Exercise goal: Each of the entries beneath this task should be written out exactly.
┄┄┄┄┄┄
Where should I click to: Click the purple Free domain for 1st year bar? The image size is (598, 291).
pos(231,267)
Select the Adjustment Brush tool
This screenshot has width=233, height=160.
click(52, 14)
┄┄┄┄┄┄
Result:
Where should I click to: Click the purple Free domain for 1st year bar? The image size is (598, 291).
pos(231,267)
Select the Adjustment Brush tool
This screenshot has width=233, height=160.
click(52, 14)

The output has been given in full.